● Entries supplied
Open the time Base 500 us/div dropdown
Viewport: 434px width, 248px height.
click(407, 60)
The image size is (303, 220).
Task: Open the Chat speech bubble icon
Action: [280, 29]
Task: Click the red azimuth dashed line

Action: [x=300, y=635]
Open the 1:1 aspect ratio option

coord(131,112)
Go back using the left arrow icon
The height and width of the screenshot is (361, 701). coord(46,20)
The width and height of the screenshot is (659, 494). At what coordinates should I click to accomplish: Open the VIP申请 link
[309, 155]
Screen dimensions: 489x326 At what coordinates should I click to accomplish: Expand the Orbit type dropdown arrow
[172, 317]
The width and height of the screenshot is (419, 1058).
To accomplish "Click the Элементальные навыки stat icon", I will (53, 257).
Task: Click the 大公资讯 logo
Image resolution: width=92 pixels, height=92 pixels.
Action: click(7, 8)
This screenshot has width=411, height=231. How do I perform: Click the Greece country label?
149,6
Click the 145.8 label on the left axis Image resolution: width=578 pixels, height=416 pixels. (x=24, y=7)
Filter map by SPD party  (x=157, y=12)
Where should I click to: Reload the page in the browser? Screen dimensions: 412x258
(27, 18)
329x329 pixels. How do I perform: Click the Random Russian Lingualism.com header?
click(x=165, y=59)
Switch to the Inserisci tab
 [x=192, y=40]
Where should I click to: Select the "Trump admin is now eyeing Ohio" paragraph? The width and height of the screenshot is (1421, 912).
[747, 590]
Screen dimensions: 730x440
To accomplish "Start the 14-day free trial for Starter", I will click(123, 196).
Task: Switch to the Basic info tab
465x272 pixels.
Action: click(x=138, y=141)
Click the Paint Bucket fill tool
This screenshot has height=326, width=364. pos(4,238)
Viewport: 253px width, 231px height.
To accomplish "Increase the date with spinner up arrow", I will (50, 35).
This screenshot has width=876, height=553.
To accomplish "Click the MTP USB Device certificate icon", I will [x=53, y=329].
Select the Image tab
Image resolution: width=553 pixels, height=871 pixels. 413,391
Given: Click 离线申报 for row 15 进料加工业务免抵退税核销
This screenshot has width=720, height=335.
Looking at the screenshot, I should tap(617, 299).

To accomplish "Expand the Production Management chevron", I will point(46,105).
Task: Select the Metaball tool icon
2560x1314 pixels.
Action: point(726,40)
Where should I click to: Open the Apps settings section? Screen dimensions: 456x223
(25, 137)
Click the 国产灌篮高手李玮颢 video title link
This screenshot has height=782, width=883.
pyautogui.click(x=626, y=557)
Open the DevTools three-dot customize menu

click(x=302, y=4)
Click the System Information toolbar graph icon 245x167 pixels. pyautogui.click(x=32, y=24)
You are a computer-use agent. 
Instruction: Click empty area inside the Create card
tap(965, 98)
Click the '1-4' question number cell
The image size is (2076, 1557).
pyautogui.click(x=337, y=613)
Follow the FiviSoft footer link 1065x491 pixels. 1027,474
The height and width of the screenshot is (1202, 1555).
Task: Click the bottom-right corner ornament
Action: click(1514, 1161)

● What is needed
Within the entries above, how many lines contain the word "will"? State the number only.

● Task response
5